→ Task statement
Count how many lines of the records below contain the word "button" and reply with that number alone.

(Data items)
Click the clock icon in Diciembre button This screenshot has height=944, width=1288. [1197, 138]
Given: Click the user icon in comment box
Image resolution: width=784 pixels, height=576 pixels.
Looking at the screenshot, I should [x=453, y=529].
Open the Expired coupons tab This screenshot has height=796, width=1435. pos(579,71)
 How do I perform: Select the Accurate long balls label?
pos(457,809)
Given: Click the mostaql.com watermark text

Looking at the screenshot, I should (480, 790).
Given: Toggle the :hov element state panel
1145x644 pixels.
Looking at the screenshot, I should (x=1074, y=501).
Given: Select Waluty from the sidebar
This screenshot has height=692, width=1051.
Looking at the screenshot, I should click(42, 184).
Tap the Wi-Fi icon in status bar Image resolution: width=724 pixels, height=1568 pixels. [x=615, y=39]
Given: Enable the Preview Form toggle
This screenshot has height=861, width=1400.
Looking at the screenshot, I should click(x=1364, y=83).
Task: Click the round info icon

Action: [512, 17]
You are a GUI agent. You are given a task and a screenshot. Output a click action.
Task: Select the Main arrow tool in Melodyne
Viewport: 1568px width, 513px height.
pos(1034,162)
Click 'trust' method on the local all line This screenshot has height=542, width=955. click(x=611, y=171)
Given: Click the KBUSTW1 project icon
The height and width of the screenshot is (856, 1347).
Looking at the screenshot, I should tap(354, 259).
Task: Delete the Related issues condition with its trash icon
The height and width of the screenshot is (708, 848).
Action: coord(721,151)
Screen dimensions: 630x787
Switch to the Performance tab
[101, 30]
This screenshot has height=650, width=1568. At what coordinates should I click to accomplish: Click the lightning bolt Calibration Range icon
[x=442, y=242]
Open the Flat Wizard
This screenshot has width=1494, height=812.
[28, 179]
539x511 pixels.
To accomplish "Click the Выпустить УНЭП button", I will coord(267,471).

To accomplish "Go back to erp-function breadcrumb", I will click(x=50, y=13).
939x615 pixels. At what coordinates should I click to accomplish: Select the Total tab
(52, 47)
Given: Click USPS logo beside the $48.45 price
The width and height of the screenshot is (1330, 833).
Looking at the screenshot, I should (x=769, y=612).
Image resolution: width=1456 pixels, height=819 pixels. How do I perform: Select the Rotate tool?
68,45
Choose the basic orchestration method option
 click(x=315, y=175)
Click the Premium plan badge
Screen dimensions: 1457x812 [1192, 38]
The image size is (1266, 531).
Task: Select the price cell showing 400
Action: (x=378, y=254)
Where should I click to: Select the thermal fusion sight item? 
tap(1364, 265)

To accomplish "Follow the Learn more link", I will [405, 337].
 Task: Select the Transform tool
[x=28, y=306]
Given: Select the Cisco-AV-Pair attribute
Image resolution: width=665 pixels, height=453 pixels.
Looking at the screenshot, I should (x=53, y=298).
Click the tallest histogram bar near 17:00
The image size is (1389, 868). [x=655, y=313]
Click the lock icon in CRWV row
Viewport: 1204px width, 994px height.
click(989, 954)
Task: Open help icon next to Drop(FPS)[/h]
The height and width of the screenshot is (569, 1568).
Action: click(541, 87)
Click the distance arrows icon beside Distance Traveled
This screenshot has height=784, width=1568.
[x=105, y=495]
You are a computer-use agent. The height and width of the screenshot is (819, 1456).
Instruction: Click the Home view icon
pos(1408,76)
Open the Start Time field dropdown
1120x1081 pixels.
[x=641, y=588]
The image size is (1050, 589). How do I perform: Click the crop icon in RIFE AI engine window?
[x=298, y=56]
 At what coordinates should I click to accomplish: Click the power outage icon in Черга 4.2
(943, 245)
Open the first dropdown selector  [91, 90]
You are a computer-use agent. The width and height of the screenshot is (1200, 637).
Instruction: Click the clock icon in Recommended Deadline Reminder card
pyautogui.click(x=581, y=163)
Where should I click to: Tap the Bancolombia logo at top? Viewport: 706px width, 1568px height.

→ The answer
2